前回のきらクラ!のBGM選手権でお題になっていた富嶽百景。
曲をあてる箇所は御坂峠からのぞんだ富士の冠雪のシーン。
あれこれふさわしい曲はないものかとCDを物色しつつもいまひとつぴぴっと来ない。
これはひとつ全編を再読したうえで考えようと思い立った。
ほぼ2年ぶりの再読。
名作は何回読んでもいいですね。
富嶽百景のタイトルどおり富士の見え方もさまざまそれを見る主人公の心情もさまざま。
そしてこの作品を読むぼく自身の心情もさまざま。
読むたびに違う部分にこころが惹かれる。
ぼくが太宰治さんの作品を読み出したのはおとなになってから。
10代のころに入れ込むひとも多いというけれどもはじめて読んだときにはなんとなくぼくにはフィットしなかった。

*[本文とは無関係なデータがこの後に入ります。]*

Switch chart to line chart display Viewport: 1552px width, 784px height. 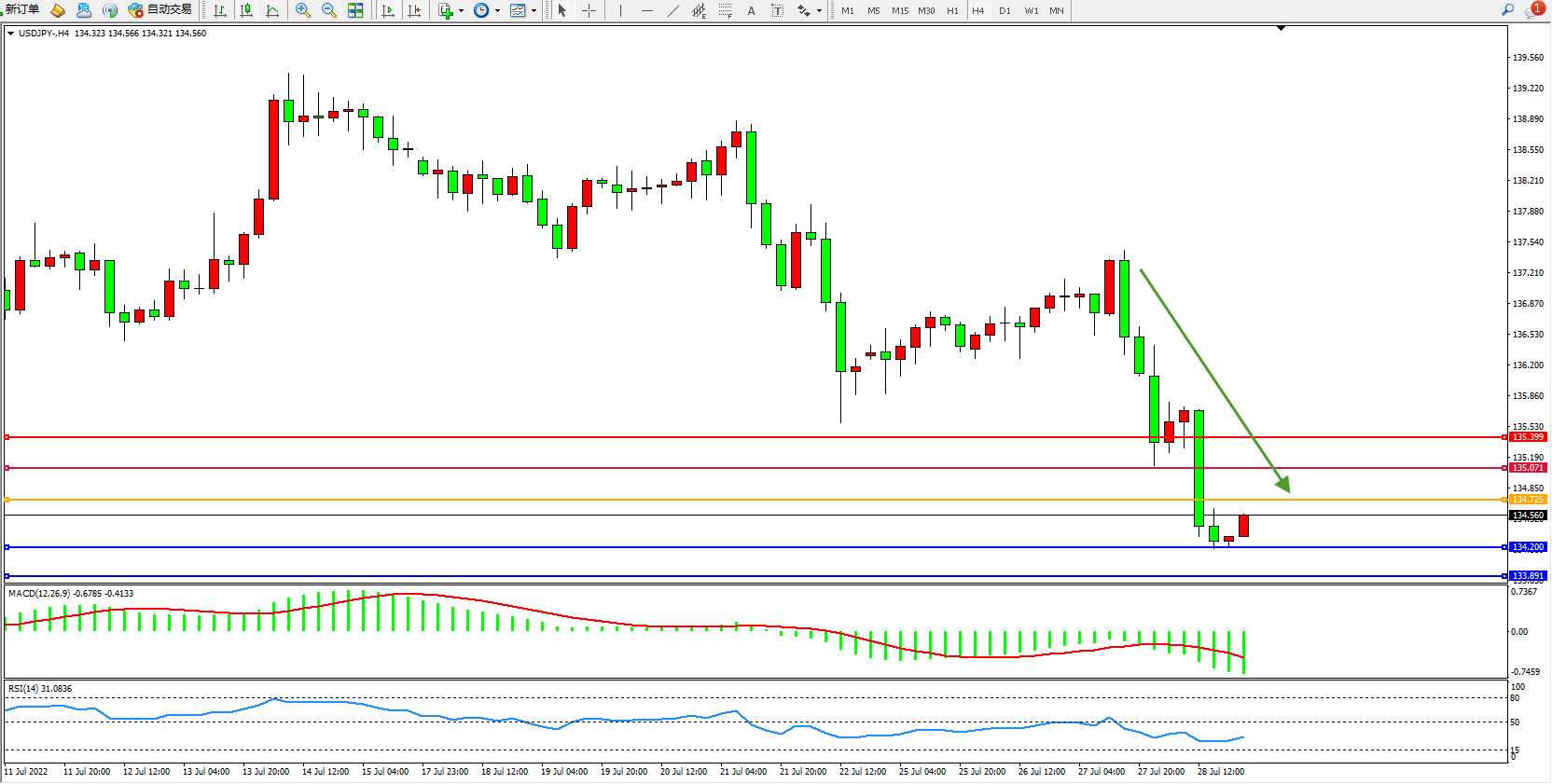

その後、年を重ねてこの作品を読み返すたびにどんどん太宰治さんの描く世界に共感できていく自分に気がつく。
なんだか人生っていうのはほとんどが沈鬱でつまらない代物でありながら、きまぐれに思いがけなくやってくる目の醒めるような爽快感というか幸福な瞬間があるものだから、それだから、やっていけるんだなとつくづく思う。
富士はかわらずどっしりとそこに構えているのにそれを見るぼくたちの心情はふらふらふわふわと覚束なくたゆたってくるくるまわっている。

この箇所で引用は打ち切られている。